Still, Stuyvesant had to admit as he flipped the hotel’s loud minuterie switch to light the stairs, it was a puzzle, how nobody seemed to know Pip Crosby. It would appear that, despite the efforts of Haussmann and his Napoleon, Paris was still a series of villages. That a man could live his life in Saint-Germain and never meet someone from Clichy—or even from Cluny, at its very elbow.

He stopped as a horrible thought occurred to him: he’d been looking in the Quarter’s bars and bistros, but what if she’d gone on the wagon? God, he hoped the girl hadn’t come back to Paris and found religion. That was one particular underworld he had no wish to dive
into: Raymond Duncan’s crew with their dirty feet, home-made sandals, and goats; Madame Blavatsky and her hocus-pocus. As he stood on the stairs, the bulb clicked out.

With a low curse, he took out his Ronson to light his way to the next floor. He used the toilet and came out to find a bald stranger wearing only trousers stepping from his neighbor Anouk’s room. The man looked startled; when Stuyvesant murmured a good night, he looked relieved.

Anouk wasn’t a professional, but she was certainly a busy amateur.

Inside the stifling room, Stuyvesant stripped down to his shorts, threaded a hanger through his suit, draped the tie over the chair, and tossed the shirt against the door where he’d remember it in the morning. He dropped onto the bed, dry-washing his tired face, then looked across at the table, where he’d left the Hammett novel. Instead, his hand picked up the silver cigarette case.

Nine years ago, it had been an expensive gift for a working girl’s salary, made more so by the elaborate engraving. It fit his hand as if designed to be turned over and over like a bar of soap. The tens of thousands of times he had done so had all but worn his initials away.

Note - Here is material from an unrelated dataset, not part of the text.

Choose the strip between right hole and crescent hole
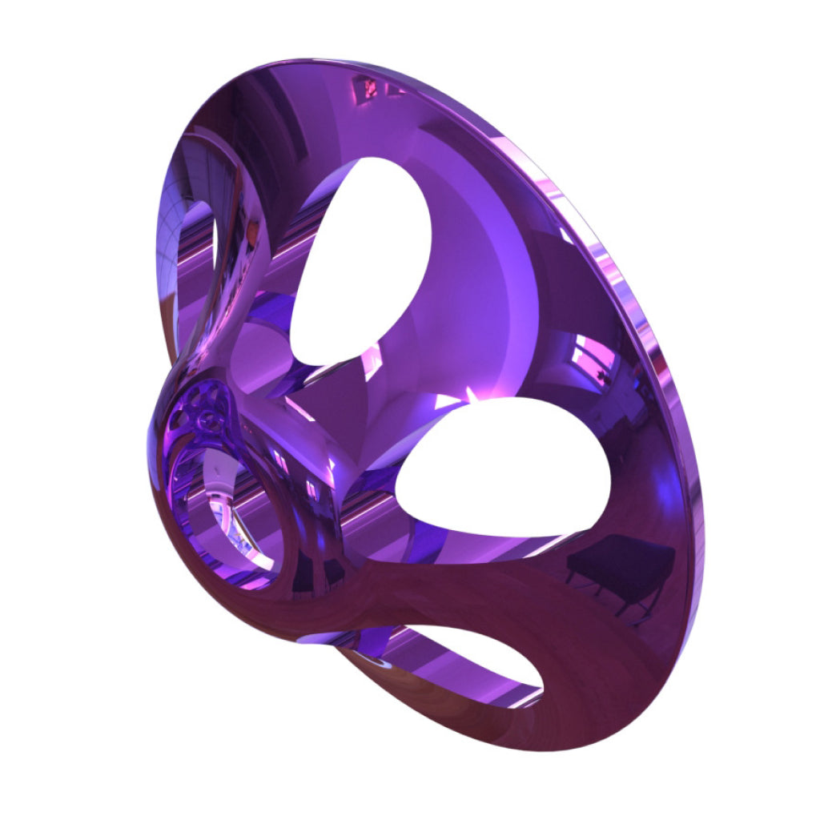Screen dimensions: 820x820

But the clasp still held. Both of them.

Its hidden compartment had once contained the photograph of the working girl whose present it was: blonde and wind-blown and shining with life, back when Pip Crosby was still in schoolgirl braids. Her name was Helen, and the picture was taken just days before she’d bled to death on a New York street amidst drifts of shattered glass: the Wall Street bomb. September 16, 1920, at 12:01 in the afternoon.

After five and a half years, he’d let the ashes of her picture drift into the Thames River. He’d replaced it with the picture of another girl, also blonde, also shining. This one with green eyes: Sarah Grey.

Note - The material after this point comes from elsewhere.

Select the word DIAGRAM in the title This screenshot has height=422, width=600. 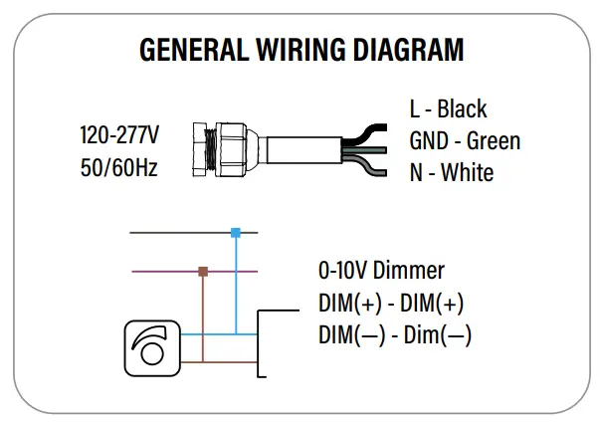tap(412, 49)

Who some time after the picture was taken had lost her left hand to another bloody explosion.

He hadn’t looked at Sarah’s photograph in a while. He had last laid eyes on Sarah herself in May 1926; last heard from her three months later, when her brother Bennett handed him a brief letter with the picture.
Three years, two weeks, and a day ago. Not that he was counting or anything.

With Sarah, it had been love. They hadn’t yet been to bed together when the bomb happened, but they would have. If Bennett hadn’t come between them. Bennett Grey, who of all people should have seen catastrophe approach.

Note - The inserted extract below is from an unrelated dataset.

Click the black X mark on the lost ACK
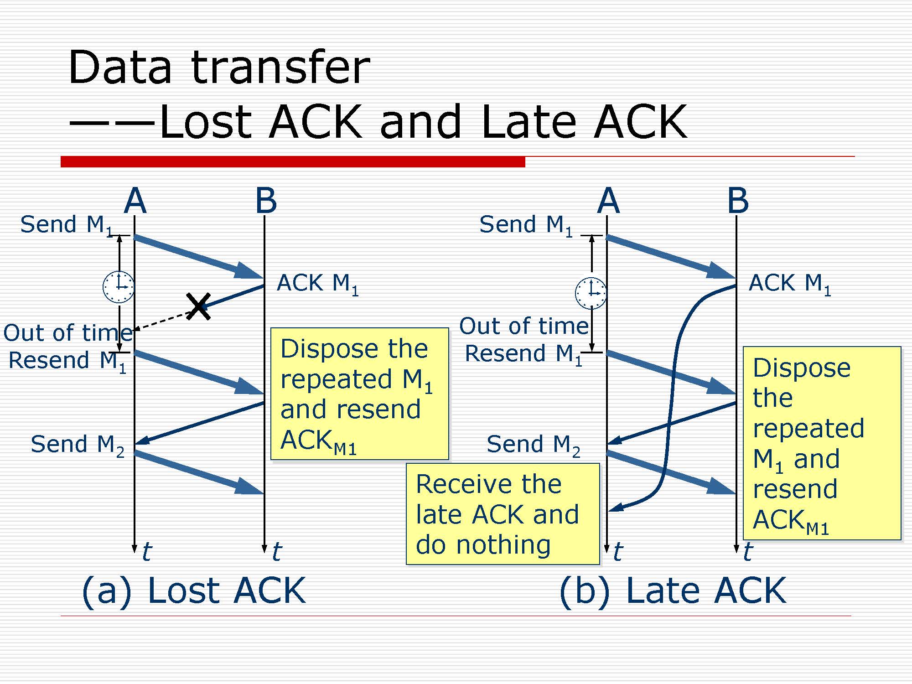198,306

Maybe that niggle of a question was why Stuyvesant never found the time for a trip to Cornwall. For a visit to his only friend on this side of the Atlantic.

In any event, despite Europe’s plentiful bed-fillers, and despite having known Sarah for only a handful of days, since her, nothing had really clicked with a woman. He’d never managed to shake Sarah’s green eyes, her incongruous deep laugh, the erotic spray of freckles at the neck of her dress.